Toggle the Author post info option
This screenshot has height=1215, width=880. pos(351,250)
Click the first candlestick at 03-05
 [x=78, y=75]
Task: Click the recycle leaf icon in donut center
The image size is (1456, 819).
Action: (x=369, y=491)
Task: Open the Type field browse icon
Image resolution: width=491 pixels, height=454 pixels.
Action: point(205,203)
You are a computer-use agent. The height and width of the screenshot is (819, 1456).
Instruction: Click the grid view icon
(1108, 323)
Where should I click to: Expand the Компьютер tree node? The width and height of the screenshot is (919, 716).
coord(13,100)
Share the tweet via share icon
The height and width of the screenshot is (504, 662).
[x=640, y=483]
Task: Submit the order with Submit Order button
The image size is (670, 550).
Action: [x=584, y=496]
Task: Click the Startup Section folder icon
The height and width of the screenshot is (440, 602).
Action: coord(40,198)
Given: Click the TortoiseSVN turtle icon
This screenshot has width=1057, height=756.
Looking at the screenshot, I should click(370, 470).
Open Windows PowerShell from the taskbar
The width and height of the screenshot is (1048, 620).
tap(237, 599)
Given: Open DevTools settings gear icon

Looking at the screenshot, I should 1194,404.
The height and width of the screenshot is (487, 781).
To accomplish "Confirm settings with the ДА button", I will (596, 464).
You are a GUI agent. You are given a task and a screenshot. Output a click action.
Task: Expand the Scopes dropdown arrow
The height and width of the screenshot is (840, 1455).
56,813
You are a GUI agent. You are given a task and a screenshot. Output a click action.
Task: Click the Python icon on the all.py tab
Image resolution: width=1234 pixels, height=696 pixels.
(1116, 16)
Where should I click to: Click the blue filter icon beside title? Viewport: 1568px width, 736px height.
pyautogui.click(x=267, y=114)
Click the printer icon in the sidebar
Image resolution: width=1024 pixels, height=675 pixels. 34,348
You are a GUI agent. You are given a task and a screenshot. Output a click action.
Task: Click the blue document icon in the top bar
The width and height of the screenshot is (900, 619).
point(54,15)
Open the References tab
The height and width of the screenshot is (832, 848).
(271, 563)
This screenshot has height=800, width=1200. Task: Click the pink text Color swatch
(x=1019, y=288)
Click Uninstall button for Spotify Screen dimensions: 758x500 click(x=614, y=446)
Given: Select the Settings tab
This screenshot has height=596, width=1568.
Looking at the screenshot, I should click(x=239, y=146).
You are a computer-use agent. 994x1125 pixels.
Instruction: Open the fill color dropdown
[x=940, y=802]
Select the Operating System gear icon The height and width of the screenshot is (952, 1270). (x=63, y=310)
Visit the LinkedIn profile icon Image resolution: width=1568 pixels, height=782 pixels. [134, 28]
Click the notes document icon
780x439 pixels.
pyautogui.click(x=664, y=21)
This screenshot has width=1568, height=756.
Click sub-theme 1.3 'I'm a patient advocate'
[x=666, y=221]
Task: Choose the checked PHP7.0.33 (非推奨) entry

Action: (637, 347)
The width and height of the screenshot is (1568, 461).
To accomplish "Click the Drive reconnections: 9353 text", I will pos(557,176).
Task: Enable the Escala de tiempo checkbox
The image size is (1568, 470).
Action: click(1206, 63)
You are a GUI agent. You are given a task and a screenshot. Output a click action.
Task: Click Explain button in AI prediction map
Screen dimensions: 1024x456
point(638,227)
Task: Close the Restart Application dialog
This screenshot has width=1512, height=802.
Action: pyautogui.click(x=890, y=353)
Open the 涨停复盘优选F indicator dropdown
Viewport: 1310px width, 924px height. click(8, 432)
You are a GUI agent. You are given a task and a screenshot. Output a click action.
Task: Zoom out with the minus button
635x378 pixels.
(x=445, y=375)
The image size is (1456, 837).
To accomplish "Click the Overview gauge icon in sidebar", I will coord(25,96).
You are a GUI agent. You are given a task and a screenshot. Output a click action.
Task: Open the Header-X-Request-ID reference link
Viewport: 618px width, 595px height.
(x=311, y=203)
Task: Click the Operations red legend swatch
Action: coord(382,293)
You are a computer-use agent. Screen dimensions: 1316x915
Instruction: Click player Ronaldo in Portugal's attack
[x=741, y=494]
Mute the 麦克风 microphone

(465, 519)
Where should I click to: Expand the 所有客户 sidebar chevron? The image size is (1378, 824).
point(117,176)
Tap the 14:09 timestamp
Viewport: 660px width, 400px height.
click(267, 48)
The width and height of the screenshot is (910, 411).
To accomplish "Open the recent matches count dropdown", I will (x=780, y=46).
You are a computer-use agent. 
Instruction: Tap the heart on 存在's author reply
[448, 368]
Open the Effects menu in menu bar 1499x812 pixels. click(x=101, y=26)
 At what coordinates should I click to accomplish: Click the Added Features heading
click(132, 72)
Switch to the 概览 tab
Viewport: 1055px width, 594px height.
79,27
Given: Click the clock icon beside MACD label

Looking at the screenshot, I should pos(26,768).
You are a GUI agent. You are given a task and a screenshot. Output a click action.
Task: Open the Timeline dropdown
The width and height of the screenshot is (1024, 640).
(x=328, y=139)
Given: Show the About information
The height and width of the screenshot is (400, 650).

Directions: For every line in the listing above that holds "document", add one to a tally, and give that tally alone.

Response to this task: 2